Enabling Open Cloud Services

Tectonic admins enable Open Cloud Services on selected namespaces, granting users with access to those namespaces permission to initialize and deploy the service. For more granular control, create custom RBAC roles and permissions to control access to these services within defined namespaces.

Cluster admins may select the teams and namespaces for whom Open Cloud Services will be enabled. For example, admins may allow only certain teams access to Vault, a powerful and secure secret store. Prometheus access may be broader across teams, but limited to namespaces requiring its reporting capacity.

Once enabled in a namespace, normal Kube roles and bindings can be used to further control access to edit or delete these resources.

Using Tectonic Console

Use Tectonic Console to enable Open Cloud Services for your Tectonic cluster.

1. From Applications > Open Cloud Catalog, select an Open Cloud Service, and click Enable.
2. In the window that opens, select the namespaces into which the app will be deployed, and click Enable.

Once enabled, the Open Cloud Services page will list the version deployed, and the namespaces for which each app is enabled.

Using kubectl

To enable Open Cloud Services using kubectl, create a Subscription-v1 resource in the desired namespace.

For example:

apiVersion: app.coreos.com/v1alpha1
kind: Subscription-v1
metadata:
  name: etcd
spec:
  channel: alpha
  name: etcd
  source: tectonic-ocs

Valid values for spec.name are:

• etc
• prometheus
• vault

The Vault OCS will automatically grant the namespace access to its private image repository.

Creating Instances

Open Cloud Service instances may be deployed into any namespace for which they are enabled.

1. Go to Applications > Available Applications and select the namespace for the service you wish to deploy.
2. Click Create New to open a YAML manifest template for the instance.
3. Edit the manifest to rename the app, and customize it if necessary, and click Create.

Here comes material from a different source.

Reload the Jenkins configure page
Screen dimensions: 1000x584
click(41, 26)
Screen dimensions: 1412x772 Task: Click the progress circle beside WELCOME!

A new instance will be deployed into the selected namespace. Once created, Console displays the following information for each instance:

• The Overview tab provides detailed information on the app, including version number and the namespace(s) into which the app is deployed. This page also displays graphs which show CPU, Memory, and Filesystem Usage for the app, and the status of its members (Pods).
• The YAML tab opens a page in which the custom resource definition may be reviewed for the selected app.
• The Resources tab lists and itemizes all related resources for the selected cluster instance, including number of deployed Pods, services, and backups (available options vary, specific to each service).

Customizing Open Cloud Services

Tectonic Open Cloud Services deploy apps using best practices configuration options to ensure highly available, secure, and fully managed Kubernetes Services. While not recommended, these services may be customized using the configuration options available to individual Operators.

Use Tectonic Console or kubectl to edit the YAML manifest for individual services.

For more information on specific configuration options, see the documentation for the respective operators:

• etcd operator
• Prometheus operator
• Vault operator

Updating Open Cloud Services

Trigger a rolling update for Open Cloud Services by clicking down into an instance’s Details page, and editing its YAML manifest.